▸ What this task involves
The whole listing below must be printed again exactly, images excluded.

Start of Block

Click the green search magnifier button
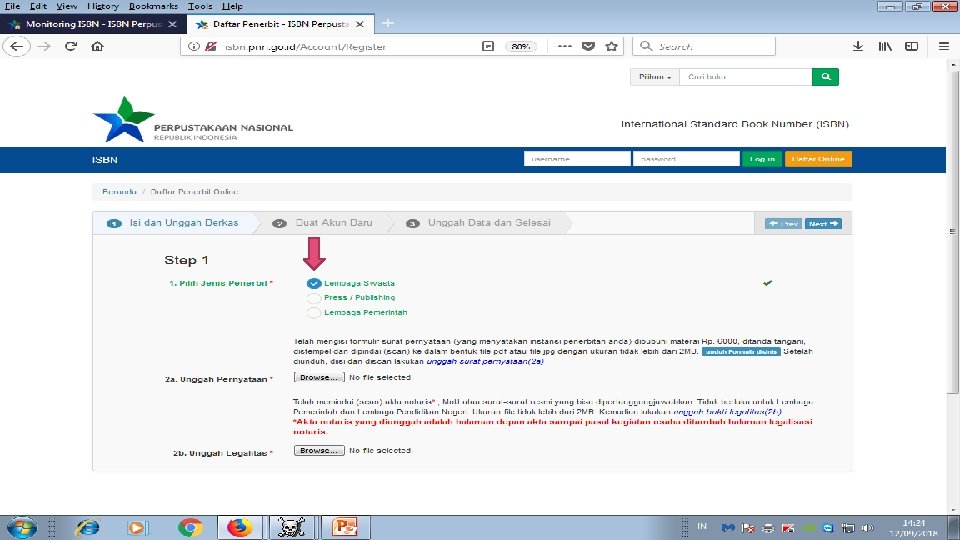This screenshot has width=960, height=540. point(825,77)
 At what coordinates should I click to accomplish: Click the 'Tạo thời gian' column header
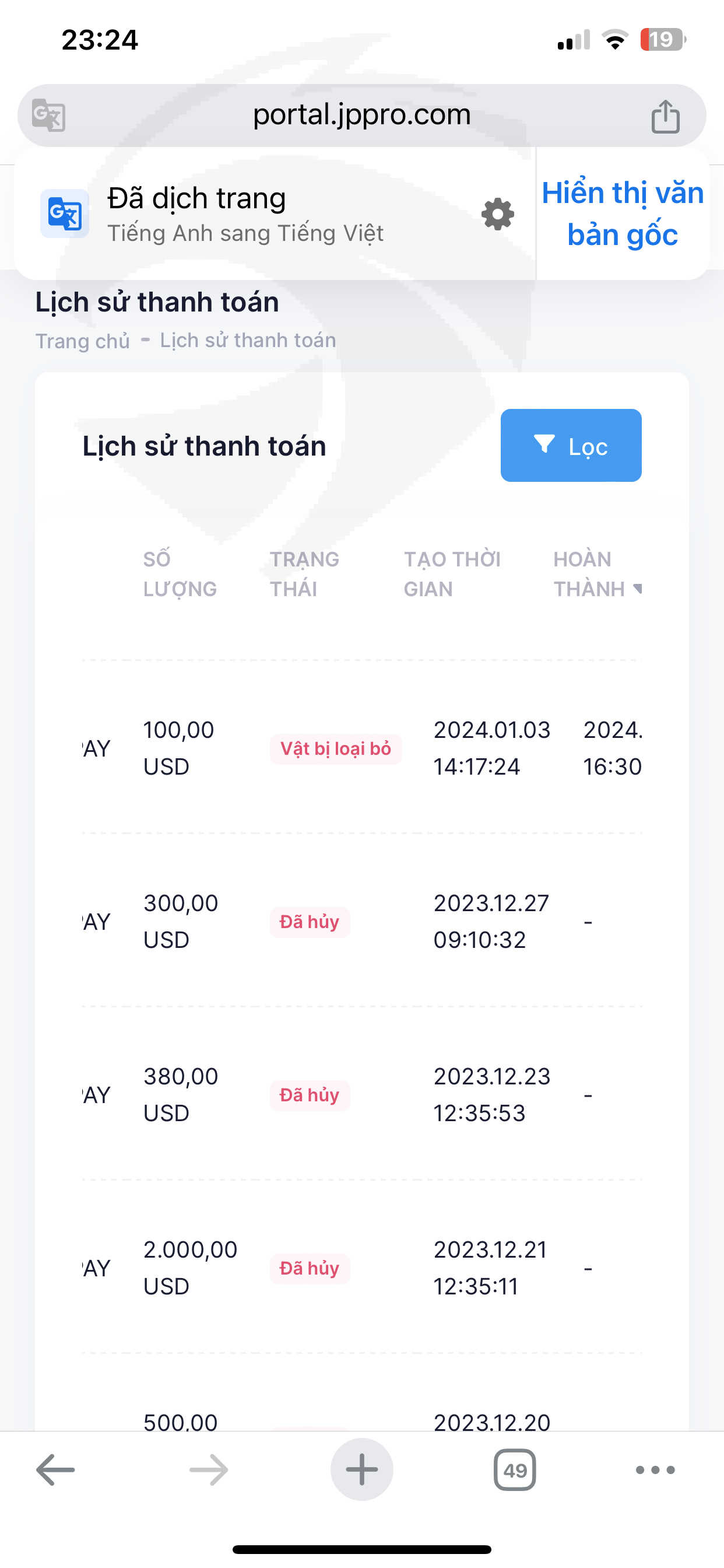452,574
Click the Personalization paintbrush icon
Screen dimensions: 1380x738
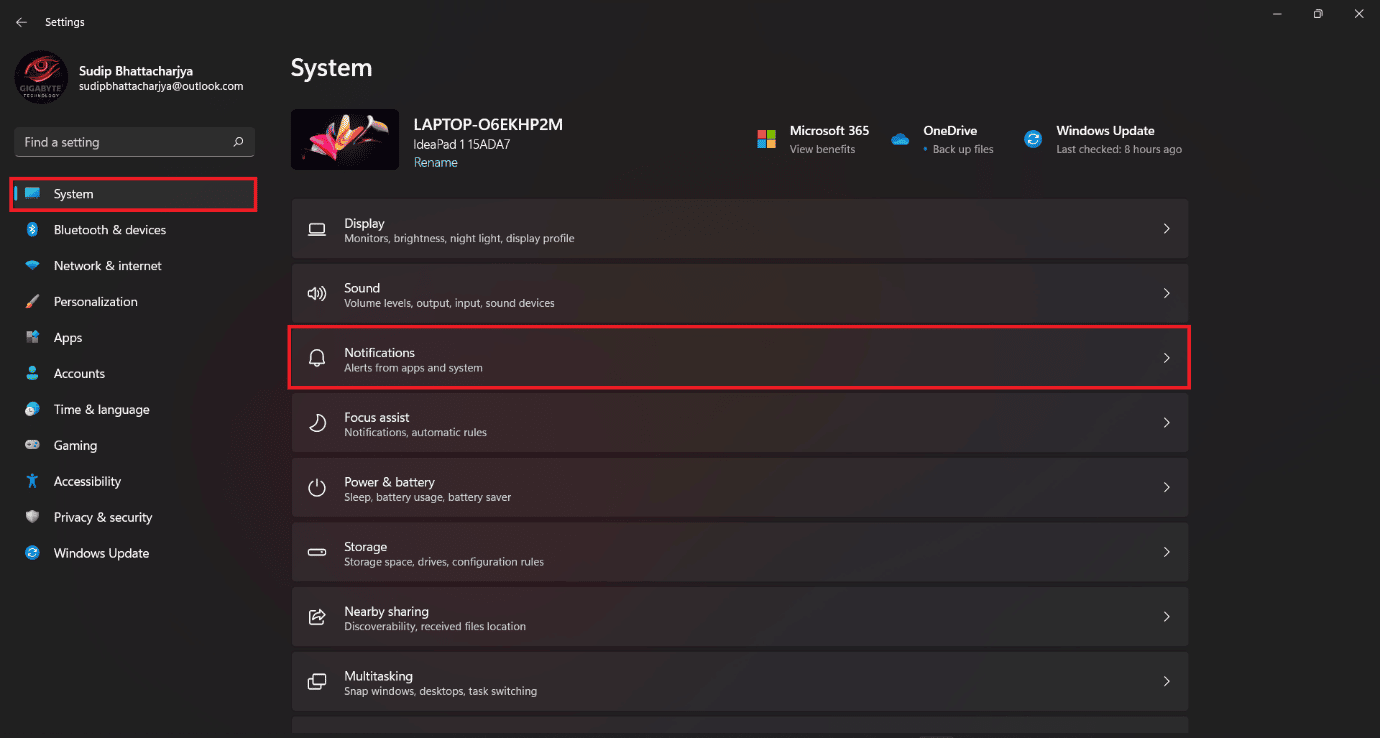[32, 302]
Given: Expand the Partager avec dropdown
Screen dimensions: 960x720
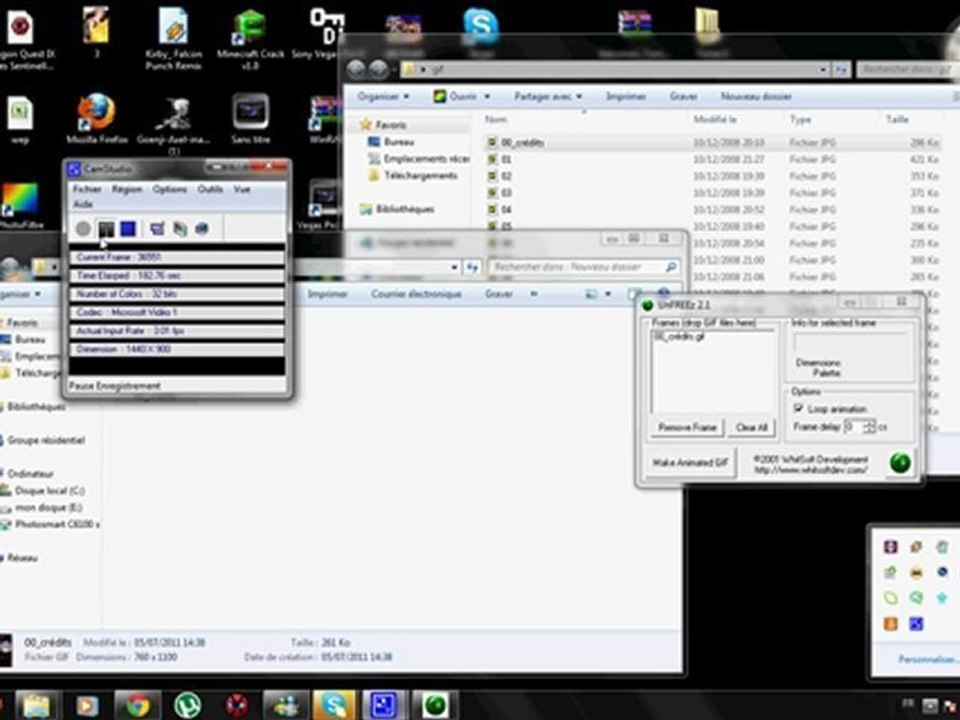Looking at the screenshot, I should click(546, 97).
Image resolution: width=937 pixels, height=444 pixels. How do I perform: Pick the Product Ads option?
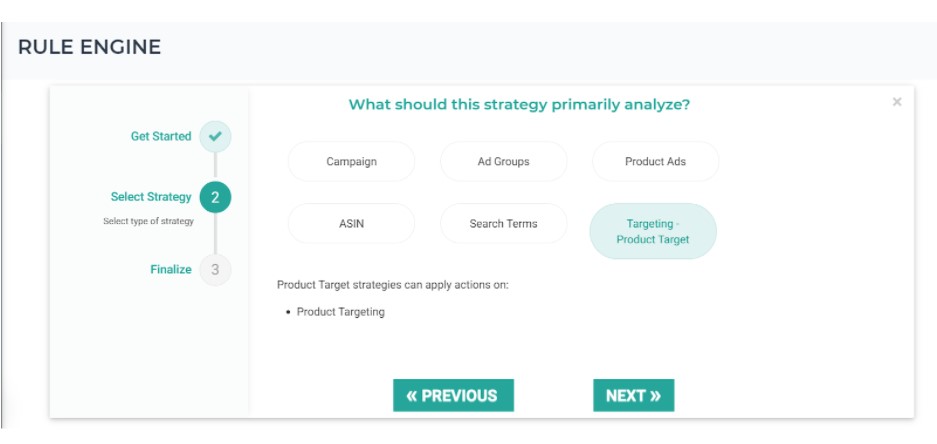(655, 162)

End of Block

▸ Response for this exercise
Click the green search magnifier button
This screenshot has width=960, height=540. point(825,77)
 At what coordinates should I click to accomplish: Click the 'Tạo thời gian' column header
452,574
Click the Personalization paintbrush icon
Screen dimensions: 1380x738
[32, 302]
Given: Expand the Partager avec dropdown
Screen dimensions: 960x720
Looking at the screenshot, I should click(546, 97).
Image resolution: width=937 pixels, height=444 pixels. How do I perform: Pick the Product Ads option?
(655, 162)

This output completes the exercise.